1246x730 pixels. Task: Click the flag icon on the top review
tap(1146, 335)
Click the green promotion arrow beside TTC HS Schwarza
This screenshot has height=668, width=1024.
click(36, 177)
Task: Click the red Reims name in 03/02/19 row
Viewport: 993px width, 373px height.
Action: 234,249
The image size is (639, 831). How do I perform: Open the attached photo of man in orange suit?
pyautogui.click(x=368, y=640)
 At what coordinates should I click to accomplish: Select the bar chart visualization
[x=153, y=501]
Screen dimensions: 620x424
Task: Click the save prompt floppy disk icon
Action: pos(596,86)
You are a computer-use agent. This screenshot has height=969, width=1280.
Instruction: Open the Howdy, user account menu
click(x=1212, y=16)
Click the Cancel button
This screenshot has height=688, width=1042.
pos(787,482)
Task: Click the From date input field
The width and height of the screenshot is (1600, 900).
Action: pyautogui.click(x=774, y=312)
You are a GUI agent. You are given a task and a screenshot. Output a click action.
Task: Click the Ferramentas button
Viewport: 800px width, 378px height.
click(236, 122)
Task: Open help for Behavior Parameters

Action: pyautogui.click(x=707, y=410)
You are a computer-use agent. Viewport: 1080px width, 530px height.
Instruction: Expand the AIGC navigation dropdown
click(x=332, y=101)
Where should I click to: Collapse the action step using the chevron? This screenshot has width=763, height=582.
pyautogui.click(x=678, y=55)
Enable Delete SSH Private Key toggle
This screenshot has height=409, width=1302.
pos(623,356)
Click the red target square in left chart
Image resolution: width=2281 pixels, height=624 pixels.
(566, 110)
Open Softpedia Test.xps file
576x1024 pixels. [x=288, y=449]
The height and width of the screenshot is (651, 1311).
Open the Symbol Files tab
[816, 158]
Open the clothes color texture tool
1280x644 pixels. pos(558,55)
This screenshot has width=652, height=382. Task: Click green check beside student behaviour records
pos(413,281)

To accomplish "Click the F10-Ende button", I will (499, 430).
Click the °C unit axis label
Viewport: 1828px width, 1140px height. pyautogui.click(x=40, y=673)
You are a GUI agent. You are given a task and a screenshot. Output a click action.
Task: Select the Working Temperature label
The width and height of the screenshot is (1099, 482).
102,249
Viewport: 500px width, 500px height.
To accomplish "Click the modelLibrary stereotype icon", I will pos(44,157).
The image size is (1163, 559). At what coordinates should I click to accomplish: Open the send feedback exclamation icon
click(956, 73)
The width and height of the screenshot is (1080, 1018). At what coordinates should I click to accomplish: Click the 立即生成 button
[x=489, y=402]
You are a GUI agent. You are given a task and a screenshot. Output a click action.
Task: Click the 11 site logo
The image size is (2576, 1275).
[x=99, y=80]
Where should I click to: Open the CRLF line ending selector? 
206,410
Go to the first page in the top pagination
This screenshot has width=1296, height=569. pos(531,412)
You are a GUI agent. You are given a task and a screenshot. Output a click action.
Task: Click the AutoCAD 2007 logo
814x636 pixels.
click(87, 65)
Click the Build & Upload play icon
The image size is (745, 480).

■ **TO DO**
Search the entries above for the string "logo". Copy each line that holds it.

■ **RESULT OF THE TASK**
Task: Click the 11 site logo
Task: Click the AutoCAD 2007 logo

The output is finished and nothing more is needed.